Source:
_ _ _ _ _ _ _
Question

A thin circular ring of mass $M$ and radius $r$ is rotating about its axis with a constant angular velocity $\omega$. Two objects, each of mass $m$ are attached gently to the opposite ends of a diameter of the ring. The ring now rotates with an angular velocity of

• A. $\frac{\omega M}{M+m}$
• B. $\frac{\omega (M-2m)}{M+2m}$
• C. $\frac{\omega M}{M+2m}$
• D. $\frac{\omega (M+2m)}{M}$

Answer 1

The correct option is C $\frac{\omega M}{M+2m}$

Mass of circular ring $=M$
Radius of circular ring $=r$
Angular velocity $=\omega$
Mass of each object $=m$


Initial angular velocity $=\omega$
Initial angular momentum $L_i=I\omega =M{r}^2\omega ...\left(i\right)$


After placing masses,final angular velocity of system $={\omega }^{\prime }$
$(1,3$ represents masses and $2$ represents the ring)
_ _ _ _ _ _ _
Provided data:
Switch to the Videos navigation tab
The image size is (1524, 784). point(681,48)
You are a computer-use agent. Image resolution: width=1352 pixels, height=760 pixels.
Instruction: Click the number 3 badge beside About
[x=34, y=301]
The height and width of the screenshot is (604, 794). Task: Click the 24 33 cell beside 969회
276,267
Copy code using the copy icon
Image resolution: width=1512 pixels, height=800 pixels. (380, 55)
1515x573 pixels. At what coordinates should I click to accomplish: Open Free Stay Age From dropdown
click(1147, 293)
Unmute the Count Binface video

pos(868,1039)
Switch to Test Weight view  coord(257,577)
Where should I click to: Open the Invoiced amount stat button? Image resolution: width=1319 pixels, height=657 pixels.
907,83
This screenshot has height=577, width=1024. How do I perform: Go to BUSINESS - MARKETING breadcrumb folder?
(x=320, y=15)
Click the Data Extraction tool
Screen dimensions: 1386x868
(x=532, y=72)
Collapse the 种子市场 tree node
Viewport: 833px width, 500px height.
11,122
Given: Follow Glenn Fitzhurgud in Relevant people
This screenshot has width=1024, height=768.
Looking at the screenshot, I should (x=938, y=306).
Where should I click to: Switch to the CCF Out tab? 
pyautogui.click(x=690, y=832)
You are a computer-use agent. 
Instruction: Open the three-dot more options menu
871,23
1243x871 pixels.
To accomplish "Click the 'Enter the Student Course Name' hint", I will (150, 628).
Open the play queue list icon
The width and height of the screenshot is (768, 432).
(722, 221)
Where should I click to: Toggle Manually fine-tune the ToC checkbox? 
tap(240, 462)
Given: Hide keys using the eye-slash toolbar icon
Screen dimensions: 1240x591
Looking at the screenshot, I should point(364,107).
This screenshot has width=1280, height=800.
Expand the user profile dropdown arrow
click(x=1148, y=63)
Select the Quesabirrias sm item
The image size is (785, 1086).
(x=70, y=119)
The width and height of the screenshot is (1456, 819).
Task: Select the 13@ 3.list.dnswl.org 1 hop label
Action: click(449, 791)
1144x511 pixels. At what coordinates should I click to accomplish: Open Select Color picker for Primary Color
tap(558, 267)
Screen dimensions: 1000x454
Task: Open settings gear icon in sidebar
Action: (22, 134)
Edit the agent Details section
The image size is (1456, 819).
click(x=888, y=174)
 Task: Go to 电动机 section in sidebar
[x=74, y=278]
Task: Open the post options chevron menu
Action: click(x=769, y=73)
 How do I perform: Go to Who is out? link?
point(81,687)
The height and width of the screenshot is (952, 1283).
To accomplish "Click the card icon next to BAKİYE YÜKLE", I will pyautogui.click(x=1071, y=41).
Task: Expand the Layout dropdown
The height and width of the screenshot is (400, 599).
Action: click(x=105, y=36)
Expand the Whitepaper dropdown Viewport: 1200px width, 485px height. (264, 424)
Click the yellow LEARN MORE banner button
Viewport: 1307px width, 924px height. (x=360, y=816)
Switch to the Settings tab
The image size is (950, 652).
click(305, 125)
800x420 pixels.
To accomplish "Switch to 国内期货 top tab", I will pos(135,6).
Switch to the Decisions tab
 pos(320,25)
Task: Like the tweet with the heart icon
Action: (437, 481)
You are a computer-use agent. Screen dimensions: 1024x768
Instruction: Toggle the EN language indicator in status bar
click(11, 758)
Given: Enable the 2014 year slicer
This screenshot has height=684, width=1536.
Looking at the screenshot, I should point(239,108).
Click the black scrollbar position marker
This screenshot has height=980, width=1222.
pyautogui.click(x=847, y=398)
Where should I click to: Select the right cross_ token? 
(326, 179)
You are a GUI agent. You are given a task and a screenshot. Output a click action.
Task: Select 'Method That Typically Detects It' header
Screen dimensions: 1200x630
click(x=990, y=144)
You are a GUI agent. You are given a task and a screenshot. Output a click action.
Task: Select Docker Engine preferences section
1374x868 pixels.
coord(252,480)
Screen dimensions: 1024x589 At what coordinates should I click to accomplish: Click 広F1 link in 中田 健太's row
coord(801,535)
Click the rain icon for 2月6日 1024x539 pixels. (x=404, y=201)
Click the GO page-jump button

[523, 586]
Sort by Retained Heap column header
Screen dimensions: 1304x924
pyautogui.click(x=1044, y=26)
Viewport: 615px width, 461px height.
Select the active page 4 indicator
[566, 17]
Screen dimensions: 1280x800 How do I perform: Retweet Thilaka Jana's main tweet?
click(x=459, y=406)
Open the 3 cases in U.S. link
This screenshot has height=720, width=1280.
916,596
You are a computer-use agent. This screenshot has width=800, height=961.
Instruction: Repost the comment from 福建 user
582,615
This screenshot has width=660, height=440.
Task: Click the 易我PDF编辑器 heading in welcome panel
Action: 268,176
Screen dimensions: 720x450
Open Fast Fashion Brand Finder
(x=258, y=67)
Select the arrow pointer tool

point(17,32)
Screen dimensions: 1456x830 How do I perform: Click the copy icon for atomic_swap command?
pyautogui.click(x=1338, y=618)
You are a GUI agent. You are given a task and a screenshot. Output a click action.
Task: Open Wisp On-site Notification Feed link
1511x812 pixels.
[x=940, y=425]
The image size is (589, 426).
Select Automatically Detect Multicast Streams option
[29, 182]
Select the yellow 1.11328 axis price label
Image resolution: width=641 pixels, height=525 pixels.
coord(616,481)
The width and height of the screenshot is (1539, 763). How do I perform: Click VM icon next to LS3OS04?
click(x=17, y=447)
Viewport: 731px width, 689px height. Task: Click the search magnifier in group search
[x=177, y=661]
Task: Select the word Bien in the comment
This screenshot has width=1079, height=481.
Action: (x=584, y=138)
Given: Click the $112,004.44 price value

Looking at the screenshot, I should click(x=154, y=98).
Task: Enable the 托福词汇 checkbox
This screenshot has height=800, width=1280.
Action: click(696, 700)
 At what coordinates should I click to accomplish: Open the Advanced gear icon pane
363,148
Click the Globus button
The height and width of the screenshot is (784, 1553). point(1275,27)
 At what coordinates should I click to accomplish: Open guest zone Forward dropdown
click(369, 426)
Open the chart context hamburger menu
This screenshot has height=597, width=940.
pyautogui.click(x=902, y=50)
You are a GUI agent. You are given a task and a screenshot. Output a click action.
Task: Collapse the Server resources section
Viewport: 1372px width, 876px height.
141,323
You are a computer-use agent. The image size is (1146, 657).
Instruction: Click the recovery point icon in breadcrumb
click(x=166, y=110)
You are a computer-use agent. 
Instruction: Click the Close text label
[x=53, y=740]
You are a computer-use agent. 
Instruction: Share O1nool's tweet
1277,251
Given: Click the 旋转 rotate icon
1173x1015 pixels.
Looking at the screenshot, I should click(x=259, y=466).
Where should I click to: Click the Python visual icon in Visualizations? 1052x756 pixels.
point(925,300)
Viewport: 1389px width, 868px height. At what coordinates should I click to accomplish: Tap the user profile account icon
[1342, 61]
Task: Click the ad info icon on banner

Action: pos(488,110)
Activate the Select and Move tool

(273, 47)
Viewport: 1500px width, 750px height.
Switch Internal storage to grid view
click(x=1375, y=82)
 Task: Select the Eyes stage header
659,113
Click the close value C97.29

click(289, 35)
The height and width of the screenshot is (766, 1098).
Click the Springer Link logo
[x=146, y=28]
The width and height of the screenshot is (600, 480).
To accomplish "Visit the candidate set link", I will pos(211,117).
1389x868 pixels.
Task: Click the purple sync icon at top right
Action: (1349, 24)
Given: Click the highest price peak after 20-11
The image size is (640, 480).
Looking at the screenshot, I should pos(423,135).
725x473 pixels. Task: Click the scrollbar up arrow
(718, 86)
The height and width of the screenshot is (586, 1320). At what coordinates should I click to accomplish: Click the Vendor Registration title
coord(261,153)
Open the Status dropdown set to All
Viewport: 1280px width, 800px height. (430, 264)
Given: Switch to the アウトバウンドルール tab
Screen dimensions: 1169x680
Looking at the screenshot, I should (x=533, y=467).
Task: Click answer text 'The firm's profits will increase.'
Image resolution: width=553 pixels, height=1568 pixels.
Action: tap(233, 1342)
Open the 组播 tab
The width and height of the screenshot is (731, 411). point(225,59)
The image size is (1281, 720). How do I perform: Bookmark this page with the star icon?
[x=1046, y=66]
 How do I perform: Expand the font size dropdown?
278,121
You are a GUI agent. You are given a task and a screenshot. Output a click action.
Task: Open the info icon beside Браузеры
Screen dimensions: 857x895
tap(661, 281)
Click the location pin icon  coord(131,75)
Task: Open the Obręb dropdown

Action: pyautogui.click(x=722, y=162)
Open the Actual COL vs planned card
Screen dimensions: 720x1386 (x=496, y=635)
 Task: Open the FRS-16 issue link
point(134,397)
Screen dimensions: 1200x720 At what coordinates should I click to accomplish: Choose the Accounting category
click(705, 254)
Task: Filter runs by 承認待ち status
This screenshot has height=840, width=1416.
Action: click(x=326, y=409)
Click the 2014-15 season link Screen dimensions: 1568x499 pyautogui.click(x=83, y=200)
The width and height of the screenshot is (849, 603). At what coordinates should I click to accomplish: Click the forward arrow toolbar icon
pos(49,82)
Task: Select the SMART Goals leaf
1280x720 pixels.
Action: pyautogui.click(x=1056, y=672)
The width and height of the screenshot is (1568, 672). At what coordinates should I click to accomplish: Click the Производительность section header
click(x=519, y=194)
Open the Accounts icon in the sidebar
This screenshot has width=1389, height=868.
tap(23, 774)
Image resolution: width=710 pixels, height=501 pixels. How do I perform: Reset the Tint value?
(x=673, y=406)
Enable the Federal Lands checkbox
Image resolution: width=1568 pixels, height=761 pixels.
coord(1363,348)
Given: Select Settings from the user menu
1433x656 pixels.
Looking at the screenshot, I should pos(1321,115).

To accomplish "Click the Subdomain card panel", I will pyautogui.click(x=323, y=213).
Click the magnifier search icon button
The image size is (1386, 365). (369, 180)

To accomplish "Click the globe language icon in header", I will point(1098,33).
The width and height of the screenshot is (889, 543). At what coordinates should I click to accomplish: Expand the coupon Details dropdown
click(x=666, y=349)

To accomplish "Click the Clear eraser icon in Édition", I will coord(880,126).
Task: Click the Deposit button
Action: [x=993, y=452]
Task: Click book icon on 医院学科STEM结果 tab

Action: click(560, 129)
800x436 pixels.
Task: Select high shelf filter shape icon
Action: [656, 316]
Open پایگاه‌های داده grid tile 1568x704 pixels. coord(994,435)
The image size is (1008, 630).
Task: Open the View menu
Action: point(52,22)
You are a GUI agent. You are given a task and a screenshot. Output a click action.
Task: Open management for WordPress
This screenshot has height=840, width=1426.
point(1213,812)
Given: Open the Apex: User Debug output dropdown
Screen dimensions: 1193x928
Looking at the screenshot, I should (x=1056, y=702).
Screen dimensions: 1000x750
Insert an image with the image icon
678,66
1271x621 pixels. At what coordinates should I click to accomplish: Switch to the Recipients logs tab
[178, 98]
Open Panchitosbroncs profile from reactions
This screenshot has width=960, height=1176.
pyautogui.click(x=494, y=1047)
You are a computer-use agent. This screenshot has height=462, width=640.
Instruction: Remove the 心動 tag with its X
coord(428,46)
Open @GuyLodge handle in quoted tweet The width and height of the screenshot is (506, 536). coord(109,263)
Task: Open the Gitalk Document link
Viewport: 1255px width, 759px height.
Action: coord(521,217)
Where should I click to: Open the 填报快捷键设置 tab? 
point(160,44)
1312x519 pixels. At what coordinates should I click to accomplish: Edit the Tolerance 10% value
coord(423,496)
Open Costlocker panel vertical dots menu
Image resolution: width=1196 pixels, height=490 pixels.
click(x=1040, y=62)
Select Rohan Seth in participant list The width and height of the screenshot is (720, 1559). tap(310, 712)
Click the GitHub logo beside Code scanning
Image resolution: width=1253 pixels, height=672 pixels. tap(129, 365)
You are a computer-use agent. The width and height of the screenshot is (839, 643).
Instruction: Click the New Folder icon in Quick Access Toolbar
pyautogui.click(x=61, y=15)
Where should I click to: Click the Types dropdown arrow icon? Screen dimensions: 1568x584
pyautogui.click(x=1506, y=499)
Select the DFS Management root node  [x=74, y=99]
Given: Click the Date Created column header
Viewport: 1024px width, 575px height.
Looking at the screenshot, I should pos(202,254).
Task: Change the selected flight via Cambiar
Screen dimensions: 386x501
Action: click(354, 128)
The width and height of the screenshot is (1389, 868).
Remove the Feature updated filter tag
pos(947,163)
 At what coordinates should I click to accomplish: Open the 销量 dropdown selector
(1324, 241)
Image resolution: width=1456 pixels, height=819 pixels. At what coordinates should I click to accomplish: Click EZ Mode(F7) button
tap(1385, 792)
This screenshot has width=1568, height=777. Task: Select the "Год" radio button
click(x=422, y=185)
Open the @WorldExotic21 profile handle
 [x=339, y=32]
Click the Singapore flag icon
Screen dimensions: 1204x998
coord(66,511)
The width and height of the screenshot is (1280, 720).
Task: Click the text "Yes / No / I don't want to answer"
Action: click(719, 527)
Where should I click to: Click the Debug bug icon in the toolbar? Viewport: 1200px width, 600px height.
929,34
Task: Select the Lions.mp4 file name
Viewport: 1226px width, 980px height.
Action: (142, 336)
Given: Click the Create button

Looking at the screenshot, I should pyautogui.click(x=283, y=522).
_ _ _ _ _ _ _
Exercise directions:
Reproduce word for word the passage of the rotating-ring problem above that opens with the words "The correct option" and closes with "represents the ring)".

Expected output:
The correct option is C $\frac{\omega M}{M+2m}$

Mass of circular ring $=M$
Radius of circular ring $=r$
Angular velocity $=\omega$
Mass of each object $=m$


Initial angular velocity $=\omega$
Initial angular momentum $L_i=I\omega =M{r}^2\omega ...\left(i\right)$


After placing masses,final angular velocity of system $={\omega }^{\prime }$
$(1,3$ represents masses and $2$ represents the ring)